In order to understand the causes behind PDN design issues, I conducted an internal survey of application engineers and product specialists, asking them to list the most commonly seen reasons for PDN failure. Here are the top 5 reasons, how to analyze for them, and what designers have been doing to correct these potential failures.


#1 – Insufficient Package and PCB Layout or High Impedance Profiles
Package and PCB designers are designing more complex layouts, using fewer layers and smaller real-estate footprints. These challenges necessitate decisions that often result in a package/PCB with higher loop inductance and characteristic impedance. The voltage drop over the package and PCB (V = L * di/dt) has become a critical issue for power delivery. In order to cope, designers are extracting parasitics early in the design flow. Models of the package and board are being used in on-die voltage drop analysis and are mandatory for an accurate sign-off. In a complementary way, chip designers are now providing Chip Power Models (CPM™) to their package/PCB colleagues so they can design and optimize their layouts more efficiently and accurately.

#2 – High Localized Switching
Simultaneously switching instances in a localized area can cause a sharp demand in regional current. If the power supply connection to these regions cannot supply adequate current, then timing can degrade to the point of failure. Take test-mode ATPG analysis, for example, a worst-case nightmare for simultaneous switching. A very large number of flops and most of the logic gates fire at the same time, spiking the current demand. A few years ago this power failure cause might have been first on the list, but industry-wide adoption of dynamic power analysis has helped alleviate this issue. Designers are using advanced techniques such as decap insertion, power grid optimization, and spreading clusterized switching instances to overcome this problem.

#3 – Poor or Incorrect On-die Power Route
High voltage drop is often caused by shorts, disconnects, and weak connections to the device transistors. This is one of the most common reasons for power failure, yet still remains at the top of the list. While LVS will highlight any shorts or isolated instances from the power grid, it takes power noise analysis, especially a Dynamic Voltage Drop (DVD) analysis, to expose the weak connectivity. Analyzing at the full-chip level is necessary, as well. A hard macro might pass voltage drop margins, but if the connectivity from the top-level is not robust it will show up in top-level dynamic voltage drop analysis.

# 4 – Voltage Drop on Critical Paths
STA doesn’t account for the time varying effective voltage that each cell experiences during each cycle of operation. The time it takes for a signal to go from one flop to another is affected by the effective voltage v(t) seen by each element of the logic cloud. This varies from pico-second to pico-second, and each cycle has a unique switching scenario to define the noise signature of the chip. Designers are now analyzing the timing of the critical path by annotating the effective voltages for each instance into transistor-level simulations.

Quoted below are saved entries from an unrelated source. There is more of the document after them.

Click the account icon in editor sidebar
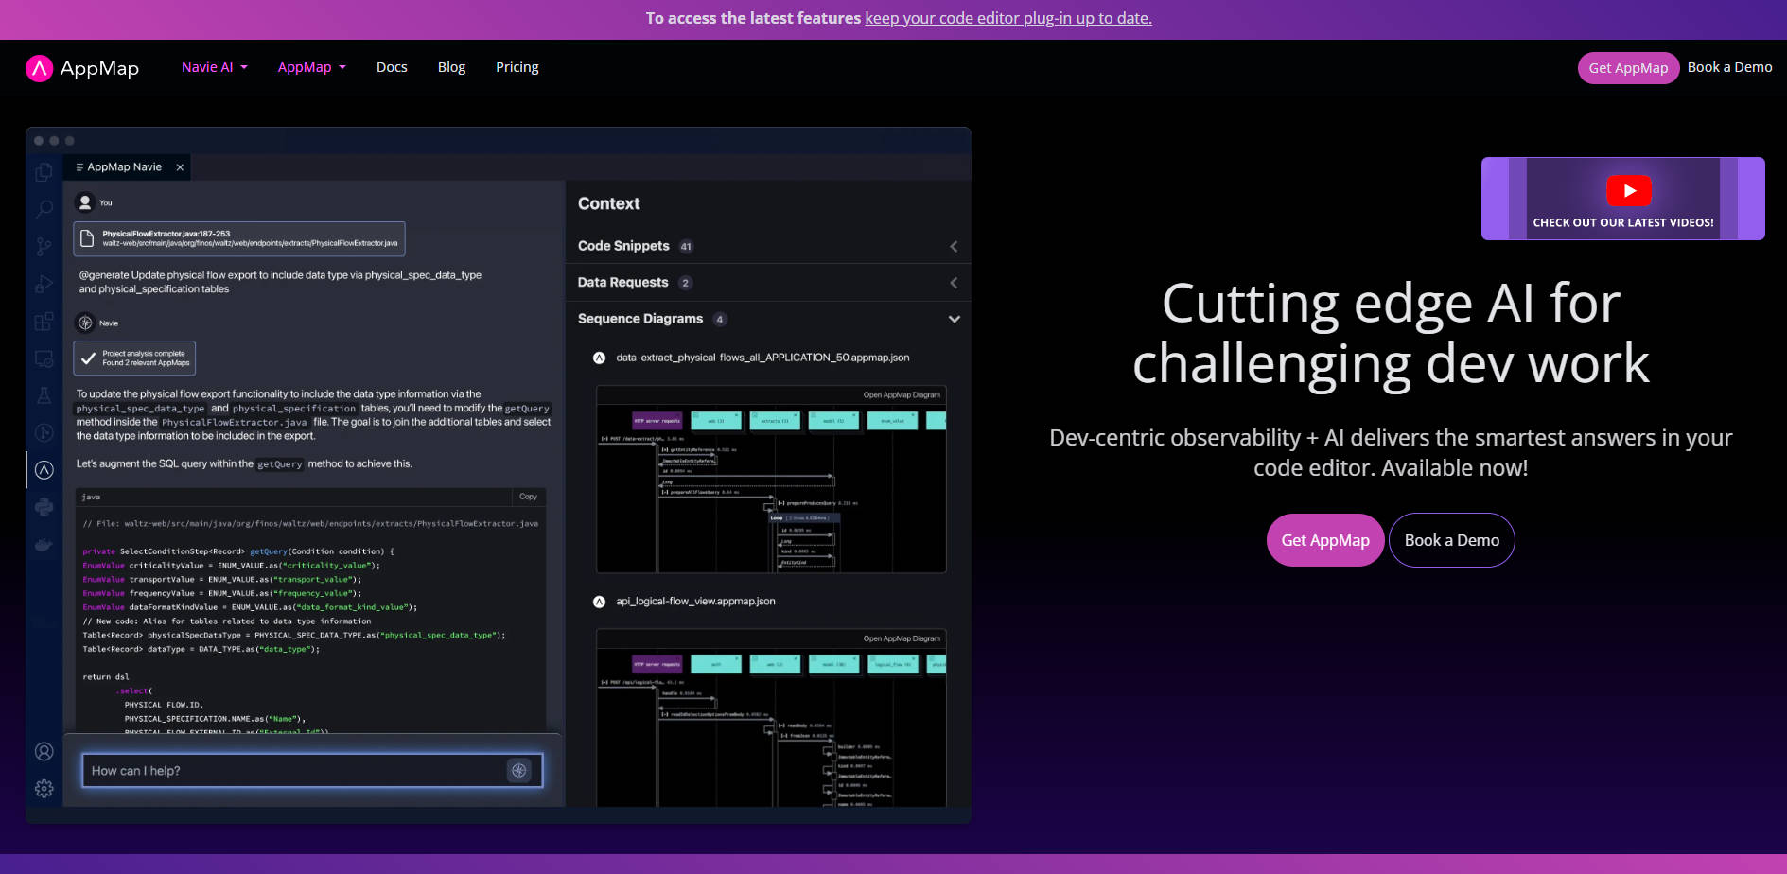The width and height of the screenshot is (1787, 874). coord(44,752)
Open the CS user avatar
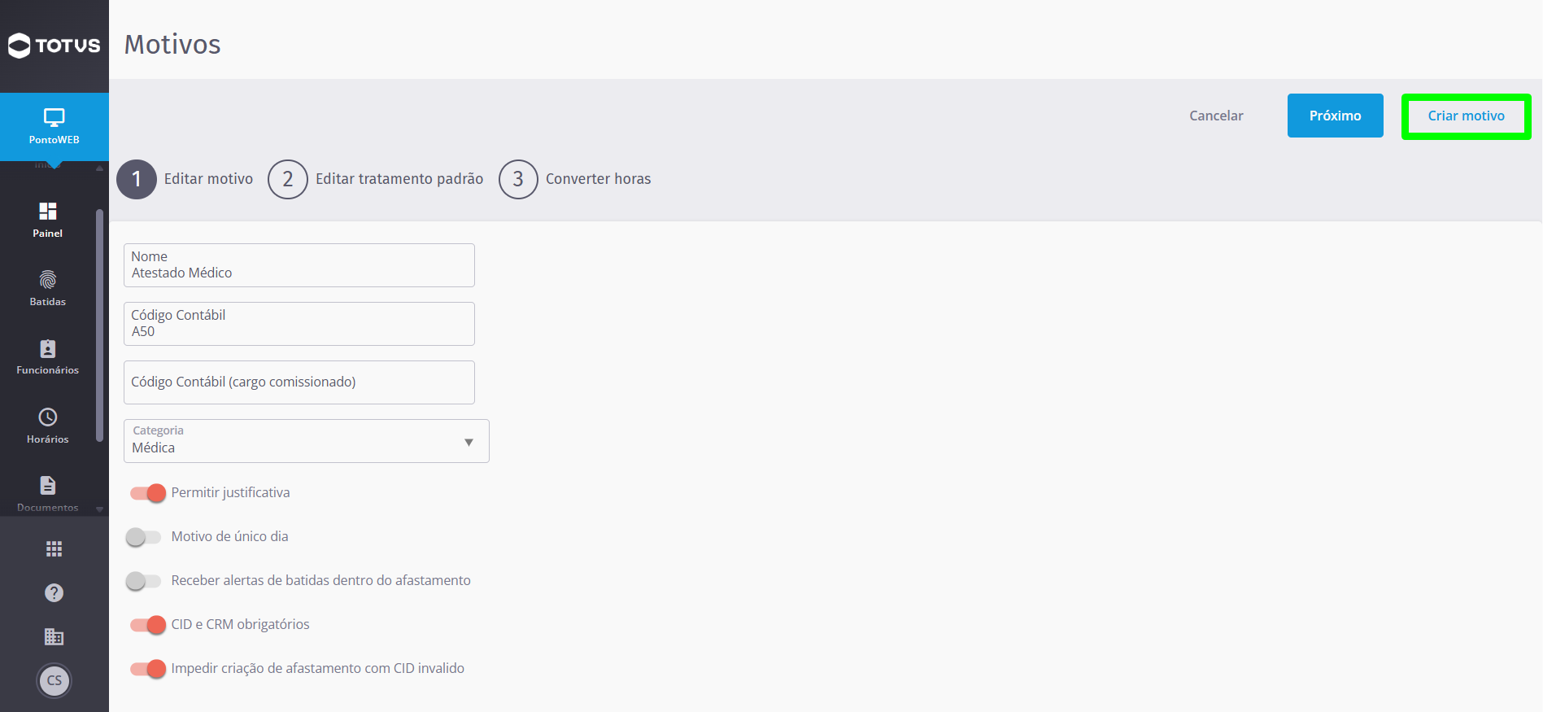The image size is (1543, 712). tap(54, 681)
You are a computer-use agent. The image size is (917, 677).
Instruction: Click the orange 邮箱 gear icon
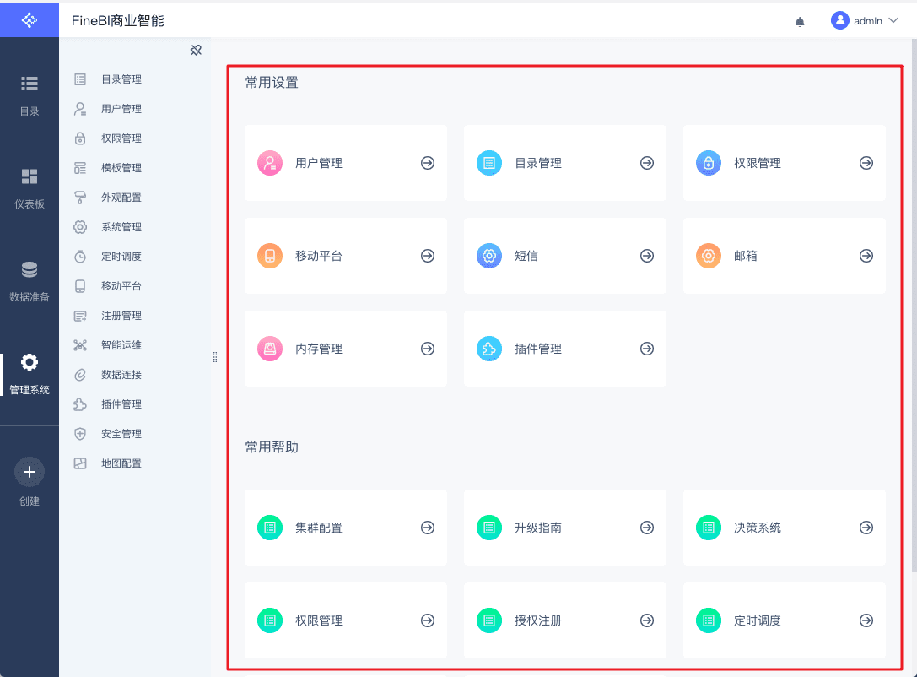point(709,256)
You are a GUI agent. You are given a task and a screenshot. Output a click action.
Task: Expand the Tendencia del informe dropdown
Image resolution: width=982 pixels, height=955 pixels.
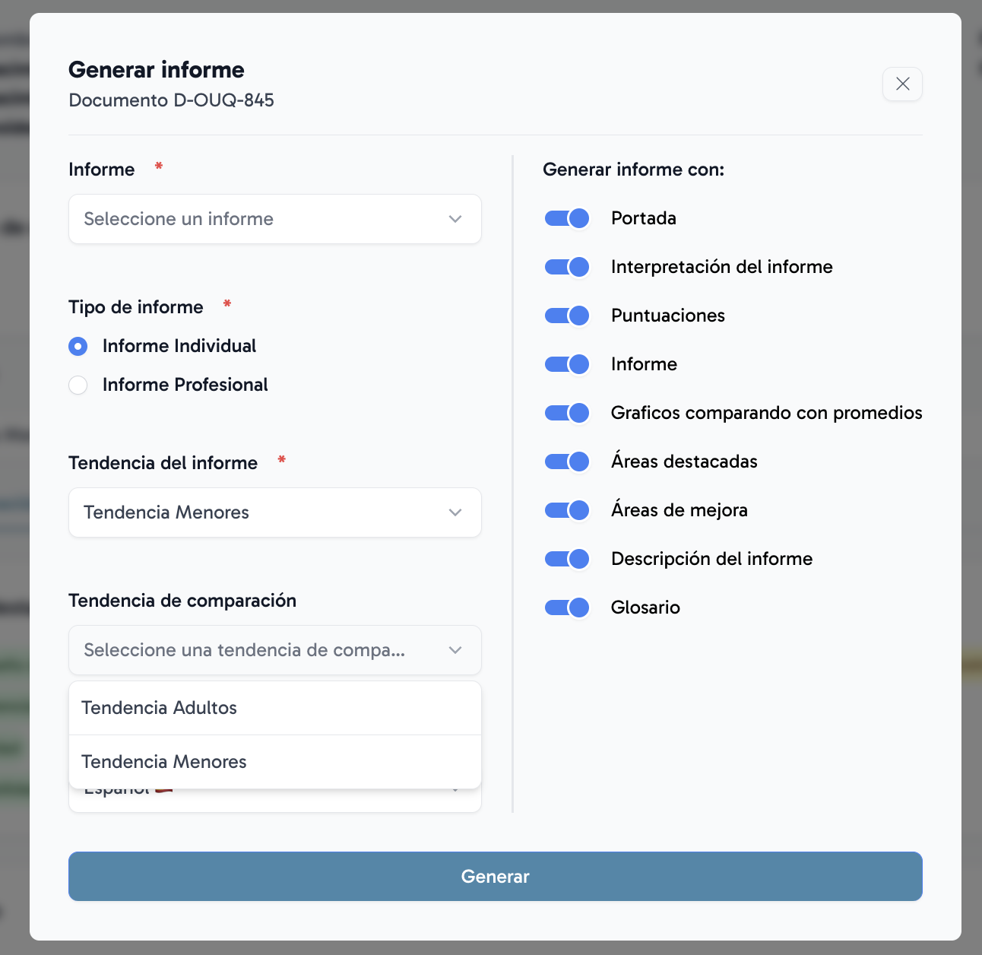pyautogui.click(x=274, y=512)
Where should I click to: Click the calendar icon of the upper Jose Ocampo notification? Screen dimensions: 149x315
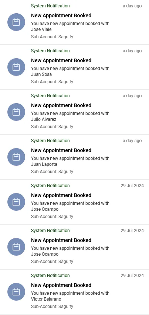coord(16,202)
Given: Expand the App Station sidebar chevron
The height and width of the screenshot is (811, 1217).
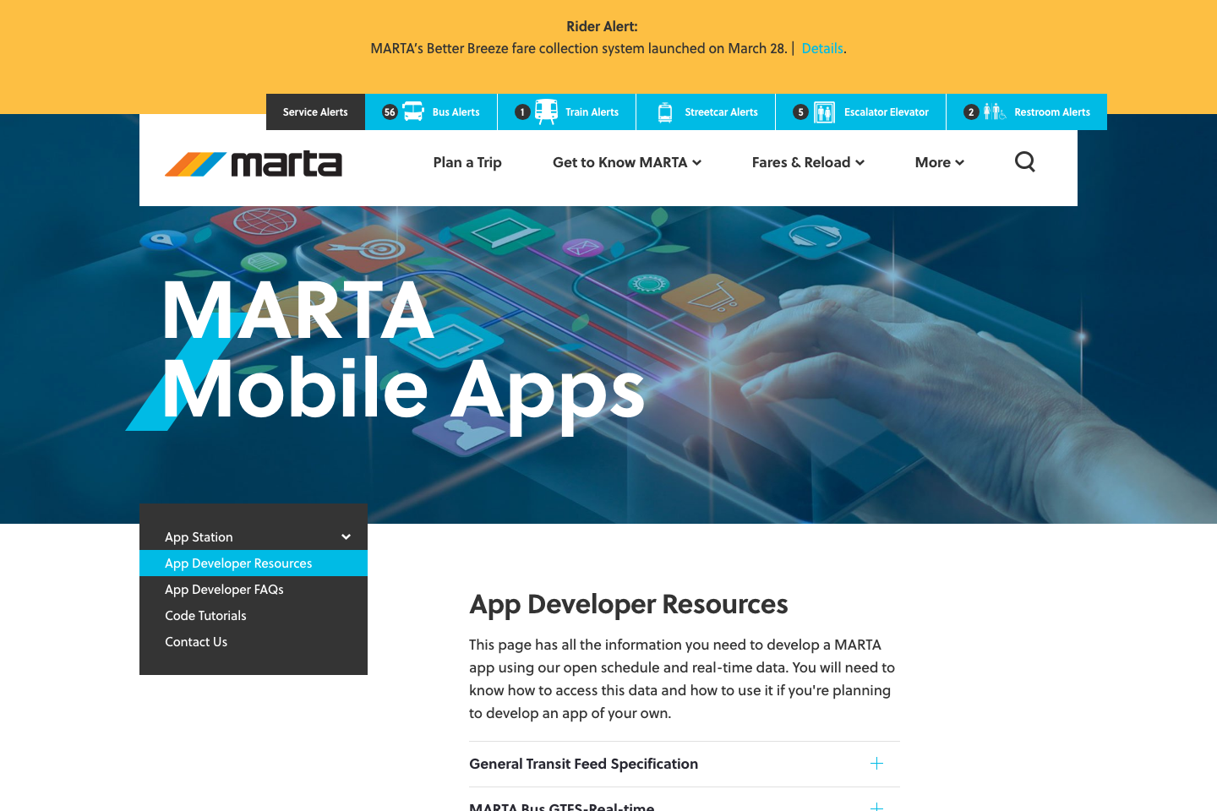Looking at the screenshot, I should (x=346, y=537).
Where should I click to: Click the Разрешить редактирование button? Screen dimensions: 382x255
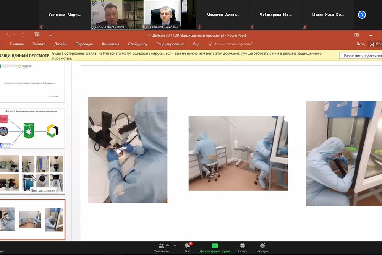pos(361,56)
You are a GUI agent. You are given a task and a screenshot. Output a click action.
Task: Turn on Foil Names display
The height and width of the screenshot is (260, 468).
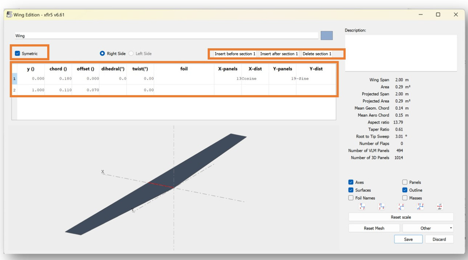pos(351,198)
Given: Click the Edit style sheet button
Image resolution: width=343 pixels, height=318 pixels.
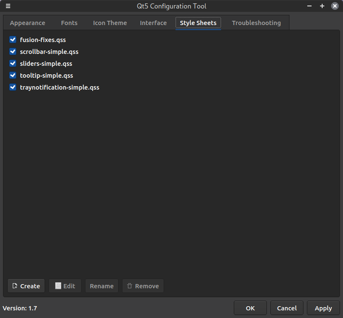Looking at the screenshot, I should click(65, 286).
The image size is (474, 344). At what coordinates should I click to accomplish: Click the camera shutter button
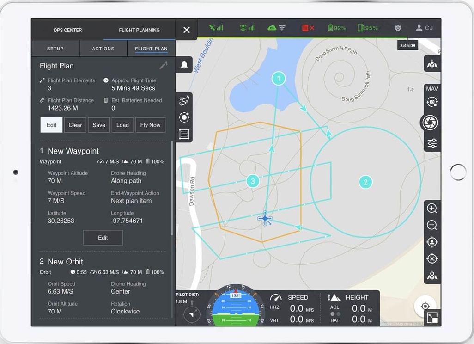pyautogui.click(x=430, y=123)
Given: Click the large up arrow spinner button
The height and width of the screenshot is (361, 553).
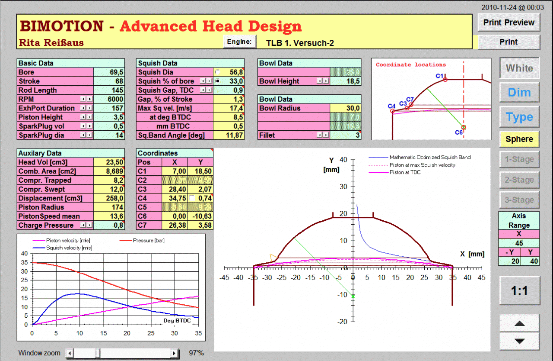Looking at the screenshot, I should 519,323.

#5 – Chip-Package-System (CPS) Resonance
System impedance varies over frequency and is a function of die, package and PCB parasitics. At various frequency points, coupling between the chip and PCB capacitance with package inductance causes system resonance. It is critical that the resonance points do not happen to coincide with chip operational frequencies. Voltage noise is exaggerated by the ringing effects perpetrated by resonance. To overcome this issue, designers are creating chip, package, and PCB models and performing AC analysis to determine system resonance. Using a CPS methodology now, designers have abandoned the silo-based partitioned approach and replaced it with a holistic approach, where each design team (chip, package, and PCB) builds their component with the knowledge of system impedance specifications, so they can avoid these resonance frequencies.

Some other good reasons for power delivery failure, but not in the Top 5, include: noise coupling in power-gated designs; ESD failure; lack of decoupling capacitance, and clock jitter failure.

Next time we will review the “Top 5 Reasons for Power Consumption Waste.”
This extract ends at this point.